Anxiety affects millions of Americans each year, but there are ways to manage it, Huffington Post reports.
Below are seven psychiatrist-backed ways you can manage your anxiety to cope with the disorder.
- Schedule your anxious thoughts.
Anxious thoughts often creep up on us throughout the day when we are doing something unrelated to what we are anxious or worried about. When this occurs, try to push your anxious thoughts to another, more appropriate time. University of Michigan psychiatry associate professor Ricks Warren calls this “worry postponement” or a “worry schedule.”
If you are enjoying time with a friend and start to worry about a work presentation you have coming up, identify the anxious thoughts and say to yourself, “I will think about this at work tomorrow.”
By pushing these thoughts to a later time, you are ensuring they do not take over your life. Later, you may even feel less anxious or have decided on a way to navigate the worry, such as talking to a friend.
- Put your worry on a ‘catastrophe scale.’
When experiencing anxious thoughts, it is easy for the thoughts to spiral out of control.

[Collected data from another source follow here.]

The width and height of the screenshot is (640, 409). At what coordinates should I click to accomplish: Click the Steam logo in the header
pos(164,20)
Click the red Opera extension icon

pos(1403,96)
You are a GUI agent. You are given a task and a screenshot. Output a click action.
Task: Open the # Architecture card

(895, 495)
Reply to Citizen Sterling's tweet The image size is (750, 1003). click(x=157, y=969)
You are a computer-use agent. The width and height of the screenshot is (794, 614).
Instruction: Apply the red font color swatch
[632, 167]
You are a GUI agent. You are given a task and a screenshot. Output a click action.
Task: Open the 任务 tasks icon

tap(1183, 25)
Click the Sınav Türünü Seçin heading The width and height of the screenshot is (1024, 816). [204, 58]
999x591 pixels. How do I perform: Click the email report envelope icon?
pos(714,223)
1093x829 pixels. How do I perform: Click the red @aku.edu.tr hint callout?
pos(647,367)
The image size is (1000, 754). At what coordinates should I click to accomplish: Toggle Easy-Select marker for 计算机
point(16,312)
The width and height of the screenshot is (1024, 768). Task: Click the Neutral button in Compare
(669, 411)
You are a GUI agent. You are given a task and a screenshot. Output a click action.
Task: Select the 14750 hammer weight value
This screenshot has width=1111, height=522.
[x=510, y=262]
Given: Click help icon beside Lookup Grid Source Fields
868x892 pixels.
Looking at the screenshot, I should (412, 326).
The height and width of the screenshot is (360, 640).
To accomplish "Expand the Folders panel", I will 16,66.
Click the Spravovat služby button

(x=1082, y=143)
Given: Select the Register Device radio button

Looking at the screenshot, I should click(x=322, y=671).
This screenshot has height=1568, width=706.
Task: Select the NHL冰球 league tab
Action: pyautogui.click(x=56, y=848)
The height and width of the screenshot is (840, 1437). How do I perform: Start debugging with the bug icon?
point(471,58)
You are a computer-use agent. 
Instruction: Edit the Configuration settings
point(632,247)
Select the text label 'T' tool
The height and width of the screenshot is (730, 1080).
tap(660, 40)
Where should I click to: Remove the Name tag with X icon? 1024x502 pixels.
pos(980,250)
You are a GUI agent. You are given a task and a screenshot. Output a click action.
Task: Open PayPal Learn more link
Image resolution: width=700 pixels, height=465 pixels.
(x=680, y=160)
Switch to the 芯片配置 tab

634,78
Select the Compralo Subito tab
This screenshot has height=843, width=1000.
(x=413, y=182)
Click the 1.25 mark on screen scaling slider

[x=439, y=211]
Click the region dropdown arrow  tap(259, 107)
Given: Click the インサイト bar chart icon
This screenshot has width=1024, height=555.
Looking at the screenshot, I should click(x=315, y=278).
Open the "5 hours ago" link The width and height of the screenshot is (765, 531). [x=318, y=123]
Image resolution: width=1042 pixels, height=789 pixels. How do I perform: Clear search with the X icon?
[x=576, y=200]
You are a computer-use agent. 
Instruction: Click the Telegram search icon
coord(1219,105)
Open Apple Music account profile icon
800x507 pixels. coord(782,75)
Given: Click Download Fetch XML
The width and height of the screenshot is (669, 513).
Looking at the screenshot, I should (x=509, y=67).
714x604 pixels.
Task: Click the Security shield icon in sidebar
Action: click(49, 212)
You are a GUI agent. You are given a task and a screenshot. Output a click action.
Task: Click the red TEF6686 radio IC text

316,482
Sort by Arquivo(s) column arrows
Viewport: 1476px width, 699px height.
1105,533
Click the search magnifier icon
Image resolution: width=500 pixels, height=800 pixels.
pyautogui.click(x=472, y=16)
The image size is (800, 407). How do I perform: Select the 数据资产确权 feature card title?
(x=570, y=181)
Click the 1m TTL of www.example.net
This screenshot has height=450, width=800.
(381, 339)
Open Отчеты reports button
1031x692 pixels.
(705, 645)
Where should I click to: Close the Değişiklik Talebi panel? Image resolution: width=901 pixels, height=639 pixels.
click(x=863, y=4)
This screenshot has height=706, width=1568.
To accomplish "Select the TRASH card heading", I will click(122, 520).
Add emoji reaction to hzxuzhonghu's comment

Soon enough, your small worry has transformed into a large monster that is much harder to master.
To avoid this, develop a ‘catastrophe scale’ to help you determine how bad a situation is, or how likely it is to happen. A catastrophe scale can be as simple as a line on a piece of paper – marked with the number zero at the beginning, 50 in the middle, and 100 at the end.
The end of the scale is for worst possible scenarios, such as a child dying or a life-threatening illness. By doing this, “it helps people put things in perspective,” Warren said. “Not everything gets a 100.”
This scale will help you look at your situation more logically, and not allow your anxiety to run amok. By breaking down what it happening, it is easier to manage.
- Take one big project and turn it into multiple smaller tasks.
A large project at school or work can feel overwhelming and impossible. This often causes people to turn to procrastination, which often makes the anxiety and worry worse.
Stanford University psychiatry professor Keith Humphreys, said, “[People with anxiety] often want to show up on time, wanting to complete the work. Anxiety is what paralyzes them.”
When presented with a large project, break it down into smaller goals and tasks. This will make it more manageable and the more smalls tasks you accomplish, the less anxious you will fill.
- Prove your anxiety wrong.
The unknown is often scarier than the situation itself. For instance, you may be anxious about a public speaking role, but once you do it, you feel much better and are not as anxious to do it the next time.
Research from the University of California at Los Angeles’ Anxiety and Depression Research Center concludes that exposure therapy helps people with anxiety. Meaning, when someone confronts their anxiety trigger, they are better able to cope.
If you are afraid of the subway, consider exposing yourself to it by taking a ride. You are likely to find out it isn’t as bad as you think.
- Fake it until you make it.
Just as your body has a built-in flight-or-fight trigger to help you handle dangerous situations, it also has a built-in stress reliever. This means the next time you are anxious, you can calm yourself down on your own, all through bodily responses.
“Focus on your breathing, put your feel flat on the floor. Smile even if you don’t feel like smiling,” Humphreys said. “Tense your muscles then let them go, then tense them again and repeat. Relax your body and a lot of people will find your emotions will follow.”
- Learn to accept yourself and your anxiety.
It is common for people with anxiety to feel ashamed of themselves and the anxiety they experience.
It is important to accept yourself as one of the millions of America adults who experience anxiety over their lifetime.
Practice self-compassion and self-acceptance. Do not make yourself feel bad for feeling bad. Guilt will not help the situation.
- Remember, anxiety disorders can be treated.
There are a variety of mental health treatments and techniques that help people with anxiety improve their quality of life. If you are struggling, take hope in knowing that it can get better and reach out to a professional.